Aliás, foi a gestão Alcino que povoou a sede municipal com os belos e
deslumbrantes jardins. A Praça da Matriz era um canteiro florido de canto a
outro, porém nada igual ao que se avistava na Praça Arnaldo Rollemberg Garcez,
atual Eudócia. Toda planificada, arborizada, florida e contando ainda com uma
fonte luminosa que era o fascínio da população. As águas subiam, dançavam no
ar, cintilando entre luzes e cores de verdadeira magia.
As praças
construídas por Alcino ainda estão na memória saudosa de todos. Só mesmo quem
viveu aqueles tempos para alegremente recordar, mas, ao mesmo tempo, sofrer e
chorar pela situação atual das praças municipais. Havia gente que entrava na
cidade somente para fotografar nas praças e jardins. Hoje, infelizmente, nem
mesmo o poço-redondense mais politicamente apaixonado pode dizer que há uma praça
ao menos conservada na sede municipal. Tudo ao abandono, ao descaso, ao caos. E
o último canteiro florido que havia na cidade, que era o jardim de Dona Mazé
Crente, foi parcialmente destruído com a conivência criminosa da administração
municipal.
Mas voltando
à pracinha construída por Seu Candinho quando prefeito. Como dito acima, não
era florida nem abundantemente arborizada, mas de uma meiguice e singeleza sem
igual. Do quadrado do cruzeiro, com suas pedrinhas brancas, pequenas artérias
desciam pelas laterais até chegar ao passeio rodeando toda a praça. E ao longo
do passeio bancos de cimento espalhados pelas esquinas e nas partes centrais.

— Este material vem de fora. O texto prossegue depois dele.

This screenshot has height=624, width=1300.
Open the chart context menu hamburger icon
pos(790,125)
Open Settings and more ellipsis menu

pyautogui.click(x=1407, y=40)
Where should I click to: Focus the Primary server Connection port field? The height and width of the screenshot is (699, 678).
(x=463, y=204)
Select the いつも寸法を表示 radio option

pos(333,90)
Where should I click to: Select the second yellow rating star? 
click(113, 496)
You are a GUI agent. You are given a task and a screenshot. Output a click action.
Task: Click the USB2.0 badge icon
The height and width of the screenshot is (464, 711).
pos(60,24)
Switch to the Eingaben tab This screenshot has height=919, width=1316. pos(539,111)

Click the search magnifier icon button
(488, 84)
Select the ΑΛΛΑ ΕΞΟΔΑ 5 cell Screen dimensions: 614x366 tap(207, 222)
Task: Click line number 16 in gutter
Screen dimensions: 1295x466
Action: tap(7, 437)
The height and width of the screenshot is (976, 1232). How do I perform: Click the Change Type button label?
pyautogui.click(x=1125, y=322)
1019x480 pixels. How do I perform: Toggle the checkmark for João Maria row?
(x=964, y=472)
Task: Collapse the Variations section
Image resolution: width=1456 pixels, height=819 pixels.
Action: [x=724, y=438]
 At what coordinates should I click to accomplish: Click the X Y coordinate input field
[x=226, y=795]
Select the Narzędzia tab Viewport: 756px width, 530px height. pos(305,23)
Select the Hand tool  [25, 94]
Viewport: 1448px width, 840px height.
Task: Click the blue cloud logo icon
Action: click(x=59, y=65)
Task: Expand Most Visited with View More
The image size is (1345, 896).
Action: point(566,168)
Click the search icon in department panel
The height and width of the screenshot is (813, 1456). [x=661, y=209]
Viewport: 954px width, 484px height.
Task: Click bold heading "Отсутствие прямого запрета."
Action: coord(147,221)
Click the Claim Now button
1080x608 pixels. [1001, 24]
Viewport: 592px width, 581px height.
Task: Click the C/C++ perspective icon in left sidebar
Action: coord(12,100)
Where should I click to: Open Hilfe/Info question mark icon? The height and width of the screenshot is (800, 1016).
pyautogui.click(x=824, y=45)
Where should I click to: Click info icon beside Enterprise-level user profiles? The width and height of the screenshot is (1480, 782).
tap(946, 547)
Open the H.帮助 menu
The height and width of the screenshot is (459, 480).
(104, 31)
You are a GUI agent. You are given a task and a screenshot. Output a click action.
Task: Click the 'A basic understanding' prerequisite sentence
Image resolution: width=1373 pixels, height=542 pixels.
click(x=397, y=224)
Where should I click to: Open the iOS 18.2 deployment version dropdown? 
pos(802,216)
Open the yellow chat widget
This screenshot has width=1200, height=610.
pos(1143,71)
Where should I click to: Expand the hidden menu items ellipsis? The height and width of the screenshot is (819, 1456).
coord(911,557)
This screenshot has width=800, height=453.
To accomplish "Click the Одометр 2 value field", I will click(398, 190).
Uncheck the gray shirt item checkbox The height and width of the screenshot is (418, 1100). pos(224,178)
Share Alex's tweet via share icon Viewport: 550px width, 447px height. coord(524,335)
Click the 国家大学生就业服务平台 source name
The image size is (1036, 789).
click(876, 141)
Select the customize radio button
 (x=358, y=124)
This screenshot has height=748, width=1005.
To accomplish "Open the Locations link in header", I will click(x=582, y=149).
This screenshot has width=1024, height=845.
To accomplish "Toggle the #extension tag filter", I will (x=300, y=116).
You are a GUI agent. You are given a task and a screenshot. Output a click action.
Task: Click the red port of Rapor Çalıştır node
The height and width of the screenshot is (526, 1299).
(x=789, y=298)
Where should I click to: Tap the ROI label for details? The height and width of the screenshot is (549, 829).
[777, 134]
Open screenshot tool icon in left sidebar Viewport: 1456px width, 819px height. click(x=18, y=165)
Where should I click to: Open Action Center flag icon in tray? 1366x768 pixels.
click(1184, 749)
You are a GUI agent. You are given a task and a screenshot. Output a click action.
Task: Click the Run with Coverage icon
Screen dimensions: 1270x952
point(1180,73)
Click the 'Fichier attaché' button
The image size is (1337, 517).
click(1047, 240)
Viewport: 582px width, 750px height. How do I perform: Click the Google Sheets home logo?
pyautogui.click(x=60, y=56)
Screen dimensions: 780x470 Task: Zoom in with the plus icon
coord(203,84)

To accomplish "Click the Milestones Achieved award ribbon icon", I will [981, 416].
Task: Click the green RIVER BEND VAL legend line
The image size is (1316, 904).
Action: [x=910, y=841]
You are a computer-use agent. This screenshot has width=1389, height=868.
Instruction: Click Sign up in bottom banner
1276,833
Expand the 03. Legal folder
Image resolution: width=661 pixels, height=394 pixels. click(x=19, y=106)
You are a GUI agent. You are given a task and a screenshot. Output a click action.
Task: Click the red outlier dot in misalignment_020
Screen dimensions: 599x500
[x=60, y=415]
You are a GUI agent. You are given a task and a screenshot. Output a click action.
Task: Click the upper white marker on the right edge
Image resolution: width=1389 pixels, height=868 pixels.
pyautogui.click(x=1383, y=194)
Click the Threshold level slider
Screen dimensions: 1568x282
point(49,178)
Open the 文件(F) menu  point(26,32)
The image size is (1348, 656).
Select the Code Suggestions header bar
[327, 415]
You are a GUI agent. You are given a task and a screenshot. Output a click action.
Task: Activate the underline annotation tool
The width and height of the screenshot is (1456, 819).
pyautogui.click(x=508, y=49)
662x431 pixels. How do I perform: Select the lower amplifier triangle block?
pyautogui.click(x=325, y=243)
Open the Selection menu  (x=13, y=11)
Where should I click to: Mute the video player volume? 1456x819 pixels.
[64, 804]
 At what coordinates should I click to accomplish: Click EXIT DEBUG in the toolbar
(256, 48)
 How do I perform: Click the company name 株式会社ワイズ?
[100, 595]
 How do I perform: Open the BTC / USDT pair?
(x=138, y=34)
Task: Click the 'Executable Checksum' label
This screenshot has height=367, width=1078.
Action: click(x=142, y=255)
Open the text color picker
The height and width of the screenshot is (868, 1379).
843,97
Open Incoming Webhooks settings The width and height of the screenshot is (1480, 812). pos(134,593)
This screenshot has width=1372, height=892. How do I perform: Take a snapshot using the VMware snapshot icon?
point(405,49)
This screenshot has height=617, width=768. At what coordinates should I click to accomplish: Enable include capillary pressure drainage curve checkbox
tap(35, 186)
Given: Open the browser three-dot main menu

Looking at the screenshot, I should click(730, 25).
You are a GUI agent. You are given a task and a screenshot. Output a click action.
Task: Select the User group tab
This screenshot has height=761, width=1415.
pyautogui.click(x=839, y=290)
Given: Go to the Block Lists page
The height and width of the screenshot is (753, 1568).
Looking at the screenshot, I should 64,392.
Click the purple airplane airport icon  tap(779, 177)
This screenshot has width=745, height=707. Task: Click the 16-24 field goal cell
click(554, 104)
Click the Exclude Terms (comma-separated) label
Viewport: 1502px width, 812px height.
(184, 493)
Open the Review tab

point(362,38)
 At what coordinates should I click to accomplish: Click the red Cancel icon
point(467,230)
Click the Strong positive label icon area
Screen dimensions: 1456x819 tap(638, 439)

Quantas serestas apaixonadas já foram ali realizadas, madrugando adentro, ao
som de violões e mesmo da sanfona de Zé Goití: Saudades de Matão, ai quanta
saudade!
Contudo,
era Alcino o mais fascinado por aquele cruzeiro da pracinha. Moço bem
apessoado, um Don Juan daquelas redondezas matutas, era metido a namorador (e
namorava mesmo), ainda que casado. Então, no intuito de despertar corações,
enviando cartinhas e bilhetes através de cada letra música, ele, já altas horas
da noite, chegava à pracinha levando uma radiola e um punhado de discos. Música
sertaneja, caipira de raiz, mas sempre amorosa, apaixonada. Colocava o disco na
vitrola e ficava de pé, cantarolando de olhos fechados, gesticulando em direção
ao luar (e às janelas entreabertas).
Aquela
pracinha representou o lado mais poético que havia em Alcino. Enquanto mais
cedo, jovens ali sentavam à espera das amadas, e quando elas chegavam se
mantinham lado a lado, apenas segurando à mão, Alcino gritava de coração
aberto. Um grito nascido de sua paixão pela música e também por aquelas musas
imaginadas em cada canção. Segundo ele, tinha certeza que muita mulher chorava entre
as frestas da janela ou embaixo dos travesseiros.
Era bonito
avistar os namorados sentados naqueles bancos. Quando a noite era de lua cheia,
as pedrinhas pareciam brilhar. Então surgia um mar embranquecido dentro da
noite sertaneja. Um mar de amor até antes das dez da noite, pois a partir daí o
coreto e arredores eram dos noctívagos, dos seresteiros. E principalmente de
Alcino, que transformava o silêncio da noite em voz gritante ao coração.
Recordo um Poço Redondo assim, e que saudade me dá!